Journal of Materials Research and Technology (Nov 2024)
High power laser powder bed fusion of Ti6Al4V alloy: The control of defects, microstructure, and mechanical properties
Abstract
Laser powder bed fusion (LPBF) is the most widely used metal additive manufacturing technology, but it still faces challenges in manufacturing efficiency. To address the issue, high-power LPBF (HP-LPBF) which employs kilowatt-level lasers emerges in recent years. In this study, a 4 kW Flat-top laser was used for the HP-LPBF of Ti6Al4V alloy. The samples in as-built state and annealed states (750 °C/2h, 850 °C/2h, 950 °C/2h, 1050 °C/2h) were investigated in terms of defects, microstructure, and mechanical properties. Results show that keyhole mode melting is avoided by adopting the Flat-top laser, so the relative density of as-built Ti6Al4V is generally positively correlated with the employed laser energy density.
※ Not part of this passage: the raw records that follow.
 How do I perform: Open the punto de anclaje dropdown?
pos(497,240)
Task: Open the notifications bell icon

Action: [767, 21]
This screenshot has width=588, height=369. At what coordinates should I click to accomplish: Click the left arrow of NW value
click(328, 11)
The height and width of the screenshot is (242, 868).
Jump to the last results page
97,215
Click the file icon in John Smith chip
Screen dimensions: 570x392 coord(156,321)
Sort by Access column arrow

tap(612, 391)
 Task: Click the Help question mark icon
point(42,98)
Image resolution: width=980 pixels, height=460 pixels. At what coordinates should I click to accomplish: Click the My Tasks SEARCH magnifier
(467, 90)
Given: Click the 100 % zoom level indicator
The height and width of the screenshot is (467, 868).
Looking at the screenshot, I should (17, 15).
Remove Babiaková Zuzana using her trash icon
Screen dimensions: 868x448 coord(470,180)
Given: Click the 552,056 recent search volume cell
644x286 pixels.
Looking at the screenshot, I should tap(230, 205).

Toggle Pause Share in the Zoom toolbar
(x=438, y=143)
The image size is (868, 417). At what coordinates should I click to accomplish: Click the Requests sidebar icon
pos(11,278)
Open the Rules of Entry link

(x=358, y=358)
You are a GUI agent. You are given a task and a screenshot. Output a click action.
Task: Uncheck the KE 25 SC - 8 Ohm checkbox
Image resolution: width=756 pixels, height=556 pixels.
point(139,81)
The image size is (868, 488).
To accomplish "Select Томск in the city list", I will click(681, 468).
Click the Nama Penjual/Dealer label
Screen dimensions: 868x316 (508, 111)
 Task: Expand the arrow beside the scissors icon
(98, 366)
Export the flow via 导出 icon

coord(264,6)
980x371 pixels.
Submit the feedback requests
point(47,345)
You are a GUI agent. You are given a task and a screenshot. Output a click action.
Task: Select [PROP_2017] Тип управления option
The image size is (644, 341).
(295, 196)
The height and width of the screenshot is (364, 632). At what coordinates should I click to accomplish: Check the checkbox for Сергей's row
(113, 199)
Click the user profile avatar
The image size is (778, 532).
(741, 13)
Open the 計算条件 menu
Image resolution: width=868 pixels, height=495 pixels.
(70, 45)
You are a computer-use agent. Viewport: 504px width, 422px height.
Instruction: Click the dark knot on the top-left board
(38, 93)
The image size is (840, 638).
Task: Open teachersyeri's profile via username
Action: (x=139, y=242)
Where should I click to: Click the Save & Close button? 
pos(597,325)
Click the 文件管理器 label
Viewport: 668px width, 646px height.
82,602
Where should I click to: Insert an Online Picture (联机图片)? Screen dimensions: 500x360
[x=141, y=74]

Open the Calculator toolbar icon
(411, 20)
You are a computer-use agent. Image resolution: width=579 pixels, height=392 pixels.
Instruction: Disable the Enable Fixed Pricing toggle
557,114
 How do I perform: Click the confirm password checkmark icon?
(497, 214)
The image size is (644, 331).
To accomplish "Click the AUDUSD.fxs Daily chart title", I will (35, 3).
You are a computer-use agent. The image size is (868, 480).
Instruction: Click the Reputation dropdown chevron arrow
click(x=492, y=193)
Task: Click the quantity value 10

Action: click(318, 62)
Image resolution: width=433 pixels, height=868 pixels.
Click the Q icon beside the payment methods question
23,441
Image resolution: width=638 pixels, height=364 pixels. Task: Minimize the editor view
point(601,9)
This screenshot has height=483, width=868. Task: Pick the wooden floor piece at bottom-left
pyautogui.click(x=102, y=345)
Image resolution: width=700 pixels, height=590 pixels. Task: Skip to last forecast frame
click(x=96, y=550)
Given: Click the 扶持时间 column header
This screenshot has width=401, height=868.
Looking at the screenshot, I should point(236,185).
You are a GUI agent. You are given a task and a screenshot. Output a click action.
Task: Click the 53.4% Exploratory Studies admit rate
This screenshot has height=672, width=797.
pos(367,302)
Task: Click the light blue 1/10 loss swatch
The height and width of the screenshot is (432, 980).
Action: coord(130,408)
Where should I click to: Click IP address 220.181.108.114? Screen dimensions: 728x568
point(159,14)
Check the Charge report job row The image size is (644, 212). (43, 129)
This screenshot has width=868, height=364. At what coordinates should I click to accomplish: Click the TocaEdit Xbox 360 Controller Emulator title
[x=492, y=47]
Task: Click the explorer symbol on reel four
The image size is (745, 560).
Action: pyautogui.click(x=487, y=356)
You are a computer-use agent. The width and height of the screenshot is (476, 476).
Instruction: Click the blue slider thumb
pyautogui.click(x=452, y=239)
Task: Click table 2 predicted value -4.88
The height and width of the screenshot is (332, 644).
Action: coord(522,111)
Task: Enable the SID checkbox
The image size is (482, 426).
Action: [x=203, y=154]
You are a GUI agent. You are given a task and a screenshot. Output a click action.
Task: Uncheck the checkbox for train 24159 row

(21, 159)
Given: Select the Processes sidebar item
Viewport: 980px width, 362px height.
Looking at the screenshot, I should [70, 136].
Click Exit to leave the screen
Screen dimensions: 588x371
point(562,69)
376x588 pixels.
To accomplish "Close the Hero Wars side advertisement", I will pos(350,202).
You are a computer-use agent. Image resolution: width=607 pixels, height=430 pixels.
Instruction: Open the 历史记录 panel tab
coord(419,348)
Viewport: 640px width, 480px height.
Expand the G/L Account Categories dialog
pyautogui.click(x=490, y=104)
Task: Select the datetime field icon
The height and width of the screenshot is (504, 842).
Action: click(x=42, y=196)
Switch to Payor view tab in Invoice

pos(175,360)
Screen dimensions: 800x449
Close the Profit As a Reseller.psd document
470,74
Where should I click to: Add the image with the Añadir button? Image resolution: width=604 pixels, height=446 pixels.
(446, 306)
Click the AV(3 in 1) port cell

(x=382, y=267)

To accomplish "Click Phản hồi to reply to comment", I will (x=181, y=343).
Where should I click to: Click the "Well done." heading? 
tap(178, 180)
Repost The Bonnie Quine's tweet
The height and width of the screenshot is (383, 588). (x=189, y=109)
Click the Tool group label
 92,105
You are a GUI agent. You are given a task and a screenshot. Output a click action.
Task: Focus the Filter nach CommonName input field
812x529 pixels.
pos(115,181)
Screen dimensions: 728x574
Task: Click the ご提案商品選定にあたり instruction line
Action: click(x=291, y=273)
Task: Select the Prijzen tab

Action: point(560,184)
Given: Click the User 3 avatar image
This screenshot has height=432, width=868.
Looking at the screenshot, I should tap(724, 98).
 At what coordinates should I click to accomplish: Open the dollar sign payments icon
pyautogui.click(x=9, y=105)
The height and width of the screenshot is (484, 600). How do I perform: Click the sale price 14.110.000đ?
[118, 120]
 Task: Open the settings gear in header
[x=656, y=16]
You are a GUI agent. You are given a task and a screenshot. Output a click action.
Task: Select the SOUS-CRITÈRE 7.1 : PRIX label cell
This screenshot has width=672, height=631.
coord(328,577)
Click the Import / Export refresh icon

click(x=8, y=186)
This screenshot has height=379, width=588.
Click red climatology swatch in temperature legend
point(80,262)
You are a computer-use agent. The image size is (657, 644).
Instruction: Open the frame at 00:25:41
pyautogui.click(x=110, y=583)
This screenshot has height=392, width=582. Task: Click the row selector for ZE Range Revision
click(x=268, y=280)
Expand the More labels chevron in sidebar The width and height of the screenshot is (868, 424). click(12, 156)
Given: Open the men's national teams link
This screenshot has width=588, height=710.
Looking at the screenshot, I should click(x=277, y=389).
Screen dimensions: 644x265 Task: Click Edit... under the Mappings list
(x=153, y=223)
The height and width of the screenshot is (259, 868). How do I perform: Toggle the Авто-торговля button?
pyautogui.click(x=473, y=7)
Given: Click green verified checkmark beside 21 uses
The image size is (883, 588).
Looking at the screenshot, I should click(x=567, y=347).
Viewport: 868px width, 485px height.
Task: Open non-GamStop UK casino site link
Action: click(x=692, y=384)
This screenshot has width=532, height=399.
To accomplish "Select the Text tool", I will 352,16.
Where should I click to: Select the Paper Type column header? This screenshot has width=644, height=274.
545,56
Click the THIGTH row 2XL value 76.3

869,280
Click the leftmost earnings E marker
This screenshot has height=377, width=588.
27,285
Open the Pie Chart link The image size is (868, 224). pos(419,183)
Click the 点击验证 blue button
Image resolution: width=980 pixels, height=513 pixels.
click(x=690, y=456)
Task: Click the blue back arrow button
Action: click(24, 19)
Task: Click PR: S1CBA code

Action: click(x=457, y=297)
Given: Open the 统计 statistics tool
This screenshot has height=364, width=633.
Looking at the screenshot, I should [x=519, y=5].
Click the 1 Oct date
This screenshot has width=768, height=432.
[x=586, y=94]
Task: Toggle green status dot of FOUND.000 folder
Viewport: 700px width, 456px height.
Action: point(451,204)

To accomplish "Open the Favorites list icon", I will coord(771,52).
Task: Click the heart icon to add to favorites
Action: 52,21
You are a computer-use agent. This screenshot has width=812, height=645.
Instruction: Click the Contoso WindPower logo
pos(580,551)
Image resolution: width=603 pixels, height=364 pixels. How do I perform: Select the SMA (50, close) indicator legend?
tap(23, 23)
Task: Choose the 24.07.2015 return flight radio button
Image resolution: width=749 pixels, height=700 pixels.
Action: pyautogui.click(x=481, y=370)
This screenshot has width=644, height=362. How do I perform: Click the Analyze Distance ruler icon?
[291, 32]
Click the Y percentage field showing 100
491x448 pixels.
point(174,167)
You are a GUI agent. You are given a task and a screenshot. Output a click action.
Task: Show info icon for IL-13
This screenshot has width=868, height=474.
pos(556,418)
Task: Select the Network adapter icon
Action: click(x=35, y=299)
The minimum laser energy density to obtain the high-density (≥99.9%) sample is 50.0 J/mm3, and the highest build rate is 288 cm3/h. The microstructure in as-built state exhibits a unique alternating pattern of ''bright bands/dark bands''. The dark bands consist of needle-shaped α′ martensite, while the bright bands consist of needle-shaped α+β, which results from the decomposition of α′ under the in-situ annealing effect of the 4 kW Flat-top laser. After annealing at 750 °C, most of the residual α′ decomposes into needle-shaped α+β. As the annealing temperature increases from 750 °C to 1050 °C, the microstructure undergoes an evolution from needle-shaped α+β to lamellar α+β then to lamellar α+β with some globular α and finally to duplex α+β. An optimum strength-ductility balance is achieved after annealing at 850 °C, both the tensile strength and the elongation exceed the standard values of Ti6Al4V forgings.